Mastering S3 Sync: A Developer's Guide to s3cmd, AWS CLI, and Rclone

SimpleBackups founder

Islam Essam

Co-founder, SimpleBackups

December 12, 2023

Amazon Simple Storage Service (Amazon S3) is a versatile and scalable object storage service that developers often use to store and retrieve data. You may want to sync S3 buckets, which is a common task, but we usually do not have the right tools for, and there are in fact several tools available for this purpose. In this guide, we will explore how to perform S3 sync using three popular tools: s3cmd, aws, and rclone.

Prerequisites

Before we dive into the specifics of each tool, make sure you have the following prerequisites:

  • AWS Account: You need an AWS account with the necessary IAM permissions to interact with S3.
  • Installed Tools: Ensure that you have s3cmd, aws, and rclone installed on your machine.

Reasons to Sync S3 Buckets

Syncing cloud storage buckets can offer several benefits to users, the most common ones we have see are:

  • Data Redundancy & Recovery: By syncing, you ensure that you duplicate your data across multiple locations or providers. This redundancy minimizes the risk of data loss due to provider outage, hardware issue, or other unforeseen circumstances.
  • Data Availability: Synced buckets can improve data availability. If one storage location becomes unavailable, you can access your data from another synchronized location, ensuring uninterrupted access for your applications and users.
  • Cost Optimization: By syncing data strategically, you can take advantage of lower storage costs in certain regions or providers, ensuring you optimize your cloud storage expenses.

Overall, syncing cloud storage buckets empowers you with improved data resilience, availability, and flexibility.

1. Sync S3 using s3cmd

s3cmd is a command-line utility for managing Amazon S3 and other cloud storage services. Here's how you can use s3cmd to sync data with an S3 bucket:

# Install s3cmd (if not already installed)
# On Linux:
# sudo apt-get install s3cmd

# Configure s3cmd with your AWS credentials
s3cmd --configure

# Sync local directory with an S3 bucket
s3cmd sync /path/to/local/directory s3://your-bucket-name

Advanced S3 sync options for s3cmd

When using s3cmd for S3 sync, you can take advantage of several advanced options to customize the synchronization process to your specific needs.
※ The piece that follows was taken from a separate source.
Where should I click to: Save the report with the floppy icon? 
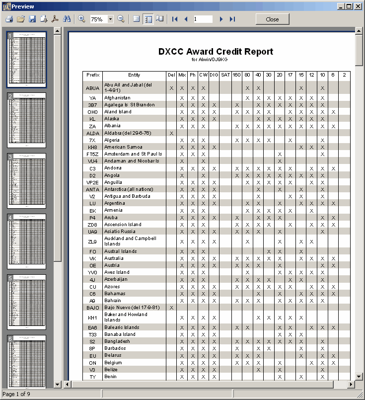32,19
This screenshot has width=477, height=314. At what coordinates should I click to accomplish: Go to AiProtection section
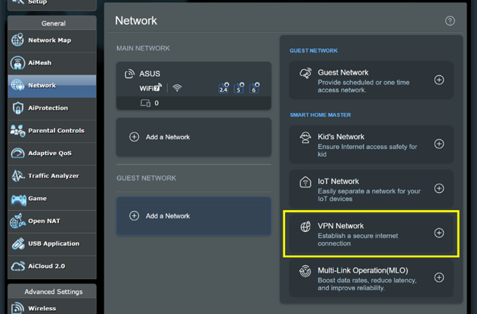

Here are some of the advanced options available:

Delete Removed Files

--delete-removed: When files are deleted from the source directory, this option ensures that corresponding objects in the destination bucket are also deleted. It helps keep the destination bucet in sync with the source.

s3cmd sync --delete-removed /path/to/local/directory s3://your-bucket-name

Exclude Specific Files

--exclude: You can use this option to exclude specific files or patterns from being synchronized. For example, if you want to exclude all .log files, you can do:

s3cmd sync --exclude "*.log" /path/to/local/directory s3://your-bucket-name

Include Specific Files

--include: This option allows you to include specific files or patterns for synchronization while excluding others. For instance, if you want to include only .txt files, you can use:

s3cmd sync --include "*.txt" /path/to/local/directory s3://your-bucket-name

Skip Existing Files

--skip-existing: When this option is used, s3cmd will skip copying files that already exist in the destination. It's helpful to avoid overwriting existing files.
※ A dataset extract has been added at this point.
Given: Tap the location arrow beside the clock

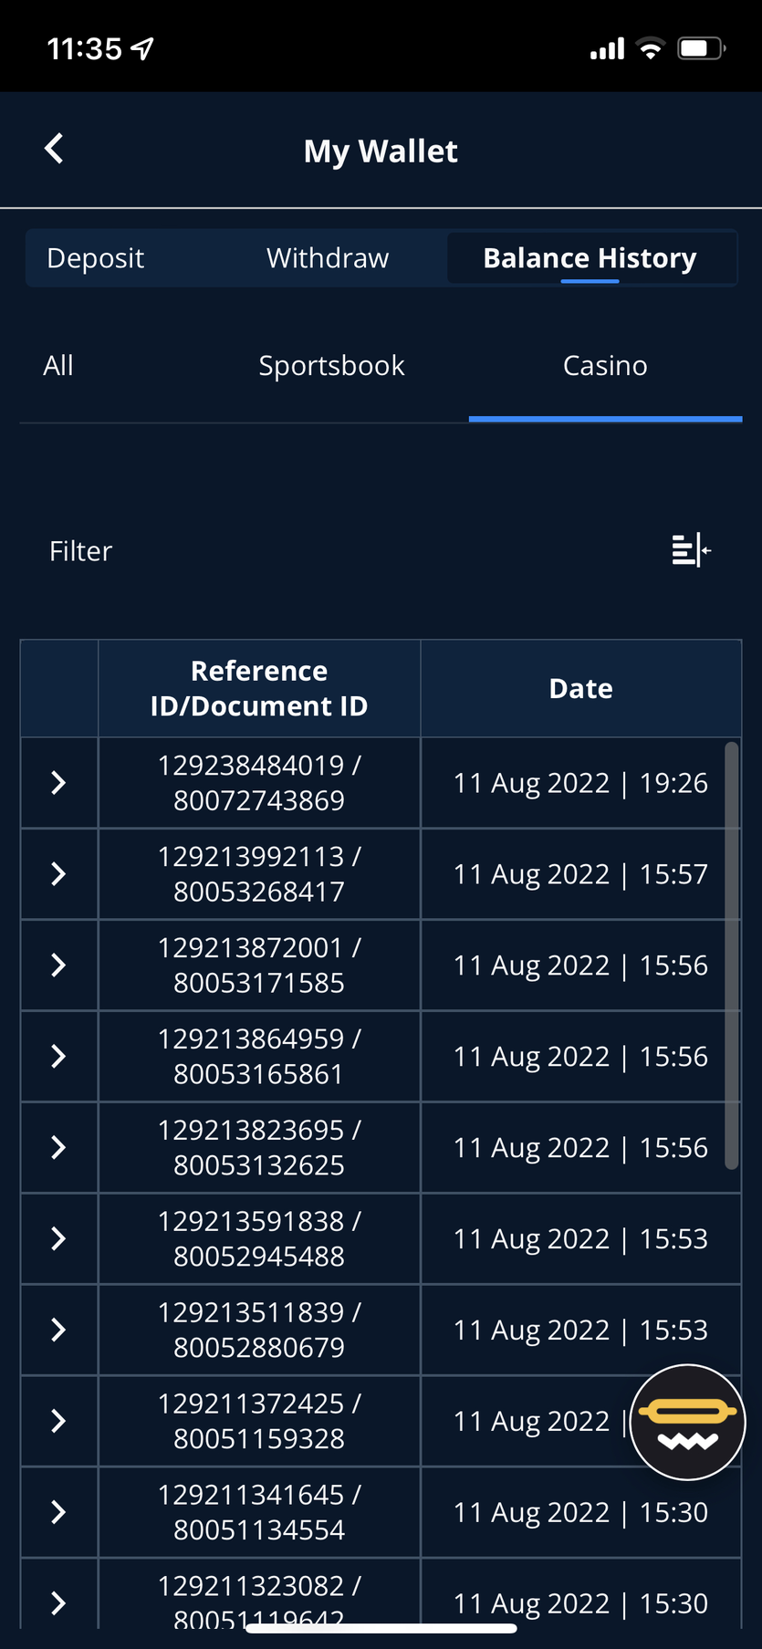Looking at the screenshot, I should coord(142,48).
s3cmd sync --skip-existing /path/to/local/directory s3://your-bucket-name

Dry Run

--dry-run: A dry run is a simulation of the sync operation. It shows you what actions s3cmd would take without actually performing the sync. Useful for testing and verifying your sync command before executing it.

s3cmd sync --dry-run /path/to/local/directory s3://your-bucket-name

Delete After

--delete-after: This option delays the deletion of source files until after the transfer is complete. It's useful when you want to ensure that the transfer is successful before removing files from the source.
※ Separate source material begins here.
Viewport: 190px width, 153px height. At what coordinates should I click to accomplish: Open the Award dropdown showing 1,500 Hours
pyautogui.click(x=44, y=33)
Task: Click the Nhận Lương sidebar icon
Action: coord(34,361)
s3cmd sync --delete-after /path/to/local/directory s3://your-bucket-name

Quiet Mode

--quiet: If you want to suppress most of the output and only display errors, you can use the --quiet option. It makes the sync operation less verbose.

s3cmd sync --quiet /path/to/local/directory s3://your-bucket-name

Some s3cmd key details

  • Uploads any new or updated files from a local dir to the S3 path
  • Deletes any files no longer present in a local dir from the S3 path
  • Uses multipart uploads for large files to improve transfer performance
  • MD5 hashes used to detect if local file changed compared to S3
  • Can configure ACLs, encryption, MIME types in .s3cfg file

2. Sync S3 Using AWS CLI

AWS Command Line Interface (AWS CLI) is the official command-line tool provided by AWS. It offers extensive functionality for managing AWS services, including S3. To sync data with S3 using AWS CLI:

# Configure AWS CLI with your AWS credentials
aws configure

# Sync local directory with an S3 bucket
aws s3 sync /path/to/local/directory s3://your-bucket-name

Advanced S3 sync options for AWS CLI

The AWS Command Line Interface (CLI) offers several advanced options for synchronizing files to and from Amazon S3. Here are some of the common advanced sync options along with code examples:

Delete Missing Files

--delete: Removes files from the destination that are not present in the source.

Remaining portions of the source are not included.